In real terms, overall GDP is estimated to grow by 0.15 percent. However, non-oil GDP is estimated to grow by 3.0 percent, with government sector growing by 4.00 percent and private sector by 2.54 percent in 2009. All components of the GDP recorded positive growth in 2009, except the oil sector. In particular, the industrial sector is estimated to grow by 2.20 percent; construction sector by 3.90 percent; electricity, gas, and water sector by 3.35 percent; transport and communication sector by 6.00 percent; wholesale, retail, restaurants, and hotels by 2.00 percent; and finance, insurance and real estate by 1.80 in constant prices. In addition, private sector contribution to GDP is projected to be 47.80 percent in constant prices.
2 - General Price Level
Inflation, as measured by the cost of living index, is estimated at 4.40 percent in 2009, while the non-oil GDP deflator showed an increase of 2.40 percent.
3 - Foreign Trade and Balance of Payment
The Saudi Arabian Monetary Agency (SAMA) estimates the total value of exports of goods and services at SR 691.6 billion ($184.4 billion) in 2009, representing a contraction of about 41.0 percent compared to 2008. Non-oil exports of goods are estimated at SR 101.8 billion ($27.1 billion), reflecting a decline of 16.4 percent and representing 15.0 percent of total goods exported.
Total imports of goods are estimated at SR 301.3 billion ($80.4 billion) in 2009, representing a decline of 21.0 percent compared to 2008.
According to SAMA preliminary data, trade balance is estimated to record a surplus of SR 390.3 billion ($104.1 billion) in 2009, a decline of 50.9 percent compared to last year, as a result of the decline in oil price and quantity as well as non oil exports.
Current account is estimated to record a surplus amounting to SR 76.7 ($20.5) billion in 2009 compared to SR 496.2 billion ($132.3 billion) in 2008, a decline of 84.5 percent.
4 - Money and Banking
The broad money supply during the first ten months of FY 2009 grew by 8.0 percent. Bank deposits recorded a growth rate of 8.2 percent during the first ten months of 2009 and total banks claims on public and private sectors declined by 5.7 percent. Banks’ capital and reserves increased by 24.1 percent reaching SR 163.6 billion ($43.63 billion).
5 - Capital Market
The Capital Market Authority (CMA) continued its efforts to develop the bonds market and improve the transparency, fairness, and investors’ protection.

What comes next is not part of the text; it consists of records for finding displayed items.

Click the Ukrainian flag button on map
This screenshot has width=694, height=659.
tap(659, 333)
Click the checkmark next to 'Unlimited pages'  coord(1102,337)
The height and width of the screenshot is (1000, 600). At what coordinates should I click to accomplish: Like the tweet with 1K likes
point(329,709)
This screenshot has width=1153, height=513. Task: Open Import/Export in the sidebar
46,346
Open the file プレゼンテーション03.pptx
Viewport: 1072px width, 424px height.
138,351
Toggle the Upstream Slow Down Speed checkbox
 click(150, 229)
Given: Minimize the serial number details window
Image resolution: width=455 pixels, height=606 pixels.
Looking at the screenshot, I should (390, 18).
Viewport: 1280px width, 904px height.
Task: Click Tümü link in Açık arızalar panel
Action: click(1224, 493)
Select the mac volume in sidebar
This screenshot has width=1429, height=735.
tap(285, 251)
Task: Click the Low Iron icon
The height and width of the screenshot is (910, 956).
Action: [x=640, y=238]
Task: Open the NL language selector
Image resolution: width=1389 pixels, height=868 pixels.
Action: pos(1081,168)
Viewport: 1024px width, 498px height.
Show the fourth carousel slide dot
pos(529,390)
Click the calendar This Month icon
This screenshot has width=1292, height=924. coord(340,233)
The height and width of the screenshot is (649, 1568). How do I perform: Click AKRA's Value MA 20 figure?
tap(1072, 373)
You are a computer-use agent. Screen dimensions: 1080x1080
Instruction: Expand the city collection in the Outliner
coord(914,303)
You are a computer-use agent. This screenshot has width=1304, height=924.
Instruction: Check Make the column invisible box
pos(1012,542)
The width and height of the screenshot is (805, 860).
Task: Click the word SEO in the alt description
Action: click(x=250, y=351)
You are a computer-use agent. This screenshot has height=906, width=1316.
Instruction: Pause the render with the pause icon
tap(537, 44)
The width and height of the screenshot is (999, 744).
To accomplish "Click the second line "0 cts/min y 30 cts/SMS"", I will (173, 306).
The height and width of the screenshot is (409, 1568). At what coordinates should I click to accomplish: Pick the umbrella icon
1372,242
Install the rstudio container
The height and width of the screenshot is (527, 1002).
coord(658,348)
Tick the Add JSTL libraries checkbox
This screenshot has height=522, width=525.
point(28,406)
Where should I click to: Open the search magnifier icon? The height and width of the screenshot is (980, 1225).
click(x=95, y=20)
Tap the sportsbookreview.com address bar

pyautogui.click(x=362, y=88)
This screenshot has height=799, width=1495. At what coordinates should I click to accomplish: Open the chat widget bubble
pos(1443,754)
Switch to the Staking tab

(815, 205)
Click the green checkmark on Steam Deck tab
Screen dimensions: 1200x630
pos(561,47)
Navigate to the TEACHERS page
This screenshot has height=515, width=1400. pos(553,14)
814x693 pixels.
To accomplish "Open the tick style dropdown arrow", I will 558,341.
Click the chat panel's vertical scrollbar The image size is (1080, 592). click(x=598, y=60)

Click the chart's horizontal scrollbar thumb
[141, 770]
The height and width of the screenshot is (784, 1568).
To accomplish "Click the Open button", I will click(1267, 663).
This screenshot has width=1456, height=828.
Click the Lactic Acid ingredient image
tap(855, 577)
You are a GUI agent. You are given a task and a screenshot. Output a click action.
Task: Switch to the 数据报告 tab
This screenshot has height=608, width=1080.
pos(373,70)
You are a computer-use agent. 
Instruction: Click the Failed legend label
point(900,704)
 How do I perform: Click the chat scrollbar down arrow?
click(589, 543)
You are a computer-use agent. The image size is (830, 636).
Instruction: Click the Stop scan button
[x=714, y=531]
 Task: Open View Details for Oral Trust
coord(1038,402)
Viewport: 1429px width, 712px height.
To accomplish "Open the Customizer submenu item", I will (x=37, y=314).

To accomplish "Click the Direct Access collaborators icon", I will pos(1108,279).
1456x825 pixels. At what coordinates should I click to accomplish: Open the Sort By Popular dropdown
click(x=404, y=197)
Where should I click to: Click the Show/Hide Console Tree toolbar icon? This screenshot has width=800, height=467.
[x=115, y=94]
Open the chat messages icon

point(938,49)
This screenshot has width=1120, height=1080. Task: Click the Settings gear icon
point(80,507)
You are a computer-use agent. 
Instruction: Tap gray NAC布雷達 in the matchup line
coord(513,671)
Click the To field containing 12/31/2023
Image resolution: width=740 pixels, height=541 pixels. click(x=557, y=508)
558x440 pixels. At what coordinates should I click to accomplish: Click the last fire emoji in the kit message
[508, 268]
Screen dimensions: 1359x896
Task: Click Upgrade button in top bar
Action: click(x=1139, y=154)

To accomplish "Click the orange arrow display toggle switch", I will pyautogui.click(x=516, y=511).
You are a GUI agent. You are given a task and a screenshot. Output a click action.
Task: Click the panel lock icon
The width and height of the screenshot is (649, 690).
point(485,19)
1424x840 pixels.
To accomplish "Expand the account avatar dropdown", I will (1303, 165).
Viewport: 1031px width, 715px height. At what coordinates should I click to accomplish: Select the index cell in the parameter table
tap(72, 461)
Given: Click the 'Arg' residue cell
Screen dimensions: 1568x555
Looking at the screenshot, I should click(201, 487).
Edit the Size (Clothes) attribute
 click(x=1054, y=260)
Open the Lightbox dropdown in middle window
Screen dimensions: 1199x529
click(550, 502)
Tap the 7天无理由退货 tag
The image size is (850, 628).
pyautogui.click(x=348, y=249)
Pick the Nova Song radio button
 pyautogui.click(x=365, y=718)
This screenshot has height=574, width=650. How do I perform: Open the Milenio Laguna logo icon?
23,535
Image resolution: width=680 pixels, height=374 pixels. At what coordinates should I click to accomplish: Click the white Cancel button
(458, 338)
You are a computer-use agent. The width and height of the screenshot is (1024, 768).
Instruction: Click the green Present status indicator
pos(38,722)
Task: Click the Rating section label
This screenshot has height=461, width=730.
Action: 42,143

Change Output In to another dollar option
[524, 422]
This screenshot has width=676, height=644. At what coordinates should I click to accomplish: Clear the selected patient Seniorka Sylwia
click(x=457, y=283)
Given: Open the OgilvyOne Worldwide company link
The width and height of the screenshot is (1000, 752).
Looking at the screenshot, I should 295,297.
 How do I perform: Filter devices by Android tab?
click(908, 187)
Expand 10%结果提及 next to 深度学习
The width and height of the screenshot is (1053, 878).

On deepening the financial market and providing more investment opportunities, the CMA has approved 10 IPOs totaling about SR 26.6 billion ($7.1 billion) It has licensed 24 mutual funds and 14 new brokerage and portfolio management firms, increasing the number of licensed firms to 124.
6 - Other Developments
a. The 2009 Article IV Consultation of the IMF with Saudi Arabia concluded that the prospect of Saudi Arabia’s economy is positive and the performance of non-oil sector will remain strong.
b. Standard and Poor’s (S&P) Ratings maintained Saudi Arabia sovereign rating at (AA-).
c. The IFC 2010 Report on Ease of Doing Business ranked Saudi Arabia at 13 among 183 countries, up from rank 15 in 2009 Report.
d. New fiscal, institutional, and structural reforms have been introduced in 2009. These included restructuring of Agriculture Development Fund, the creation of the National Committee for Clean energy Development, National Plan for Nuclear and Radiation Emergency, Tax Incentives for Investment in Some Geographical Areas, By-Laws for non-profit Technical and Vocational Training, and rules for dealing with national employees in sectors slated for privatization, among others.